Entries provided |

════

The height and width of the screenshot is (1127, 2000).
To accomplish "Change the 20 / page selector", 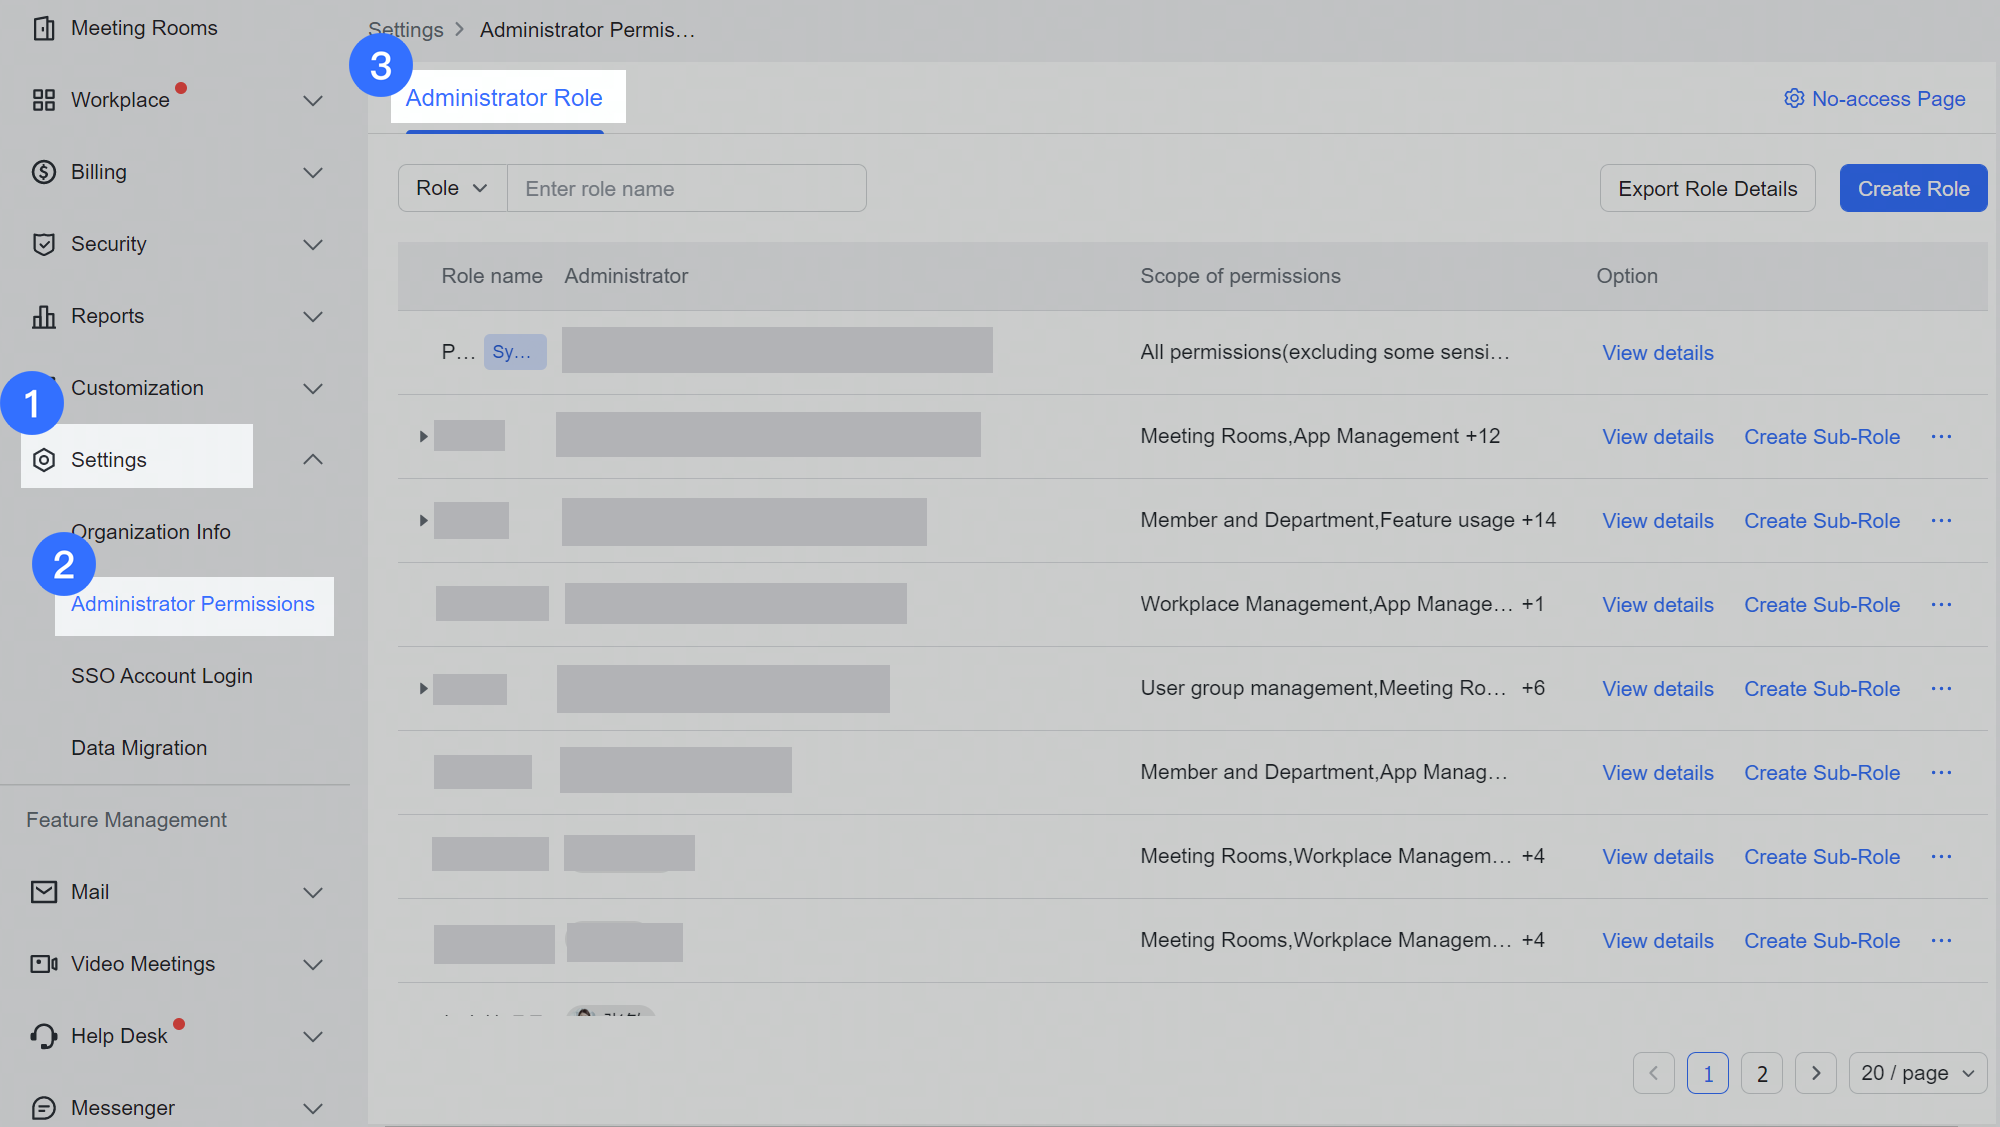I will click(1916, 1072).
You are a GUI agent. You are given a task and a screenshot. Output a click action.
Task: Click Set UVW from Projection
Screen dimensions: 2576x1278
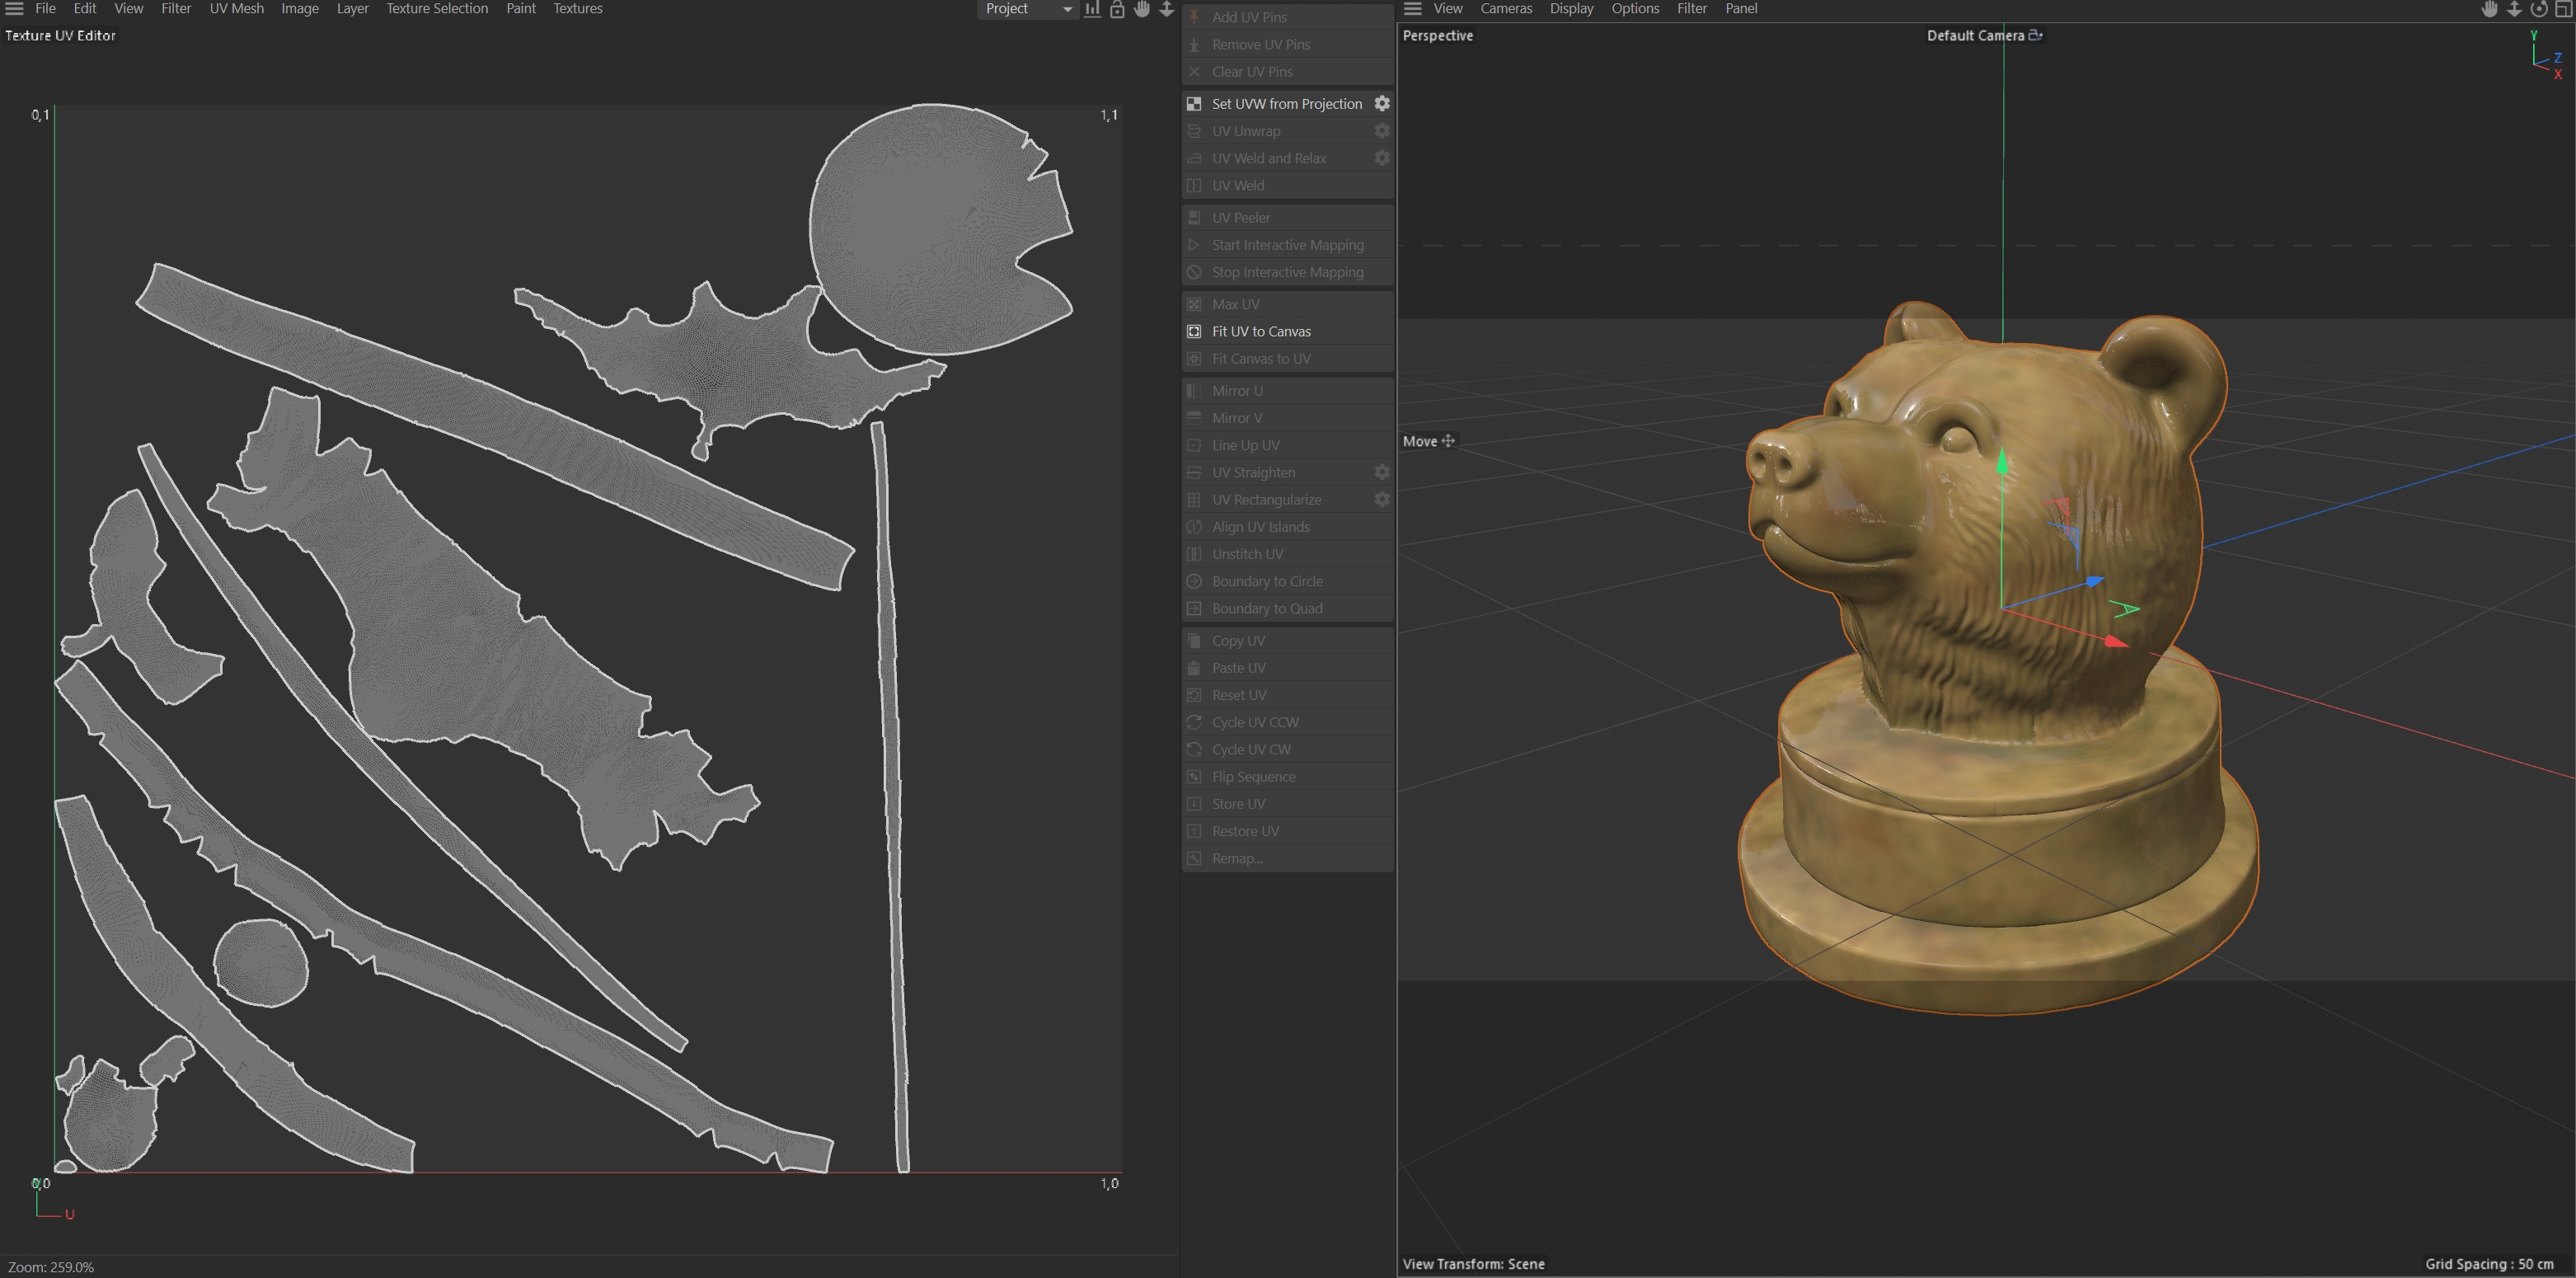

════

Exercise requirements | Filter the entries above down to the lines containing the word "screenshot".

Answer area |
The height and width of the screenshot is (1127, 2000).
You are a GUI agent. You are given a task and a screenshot. Output a click action.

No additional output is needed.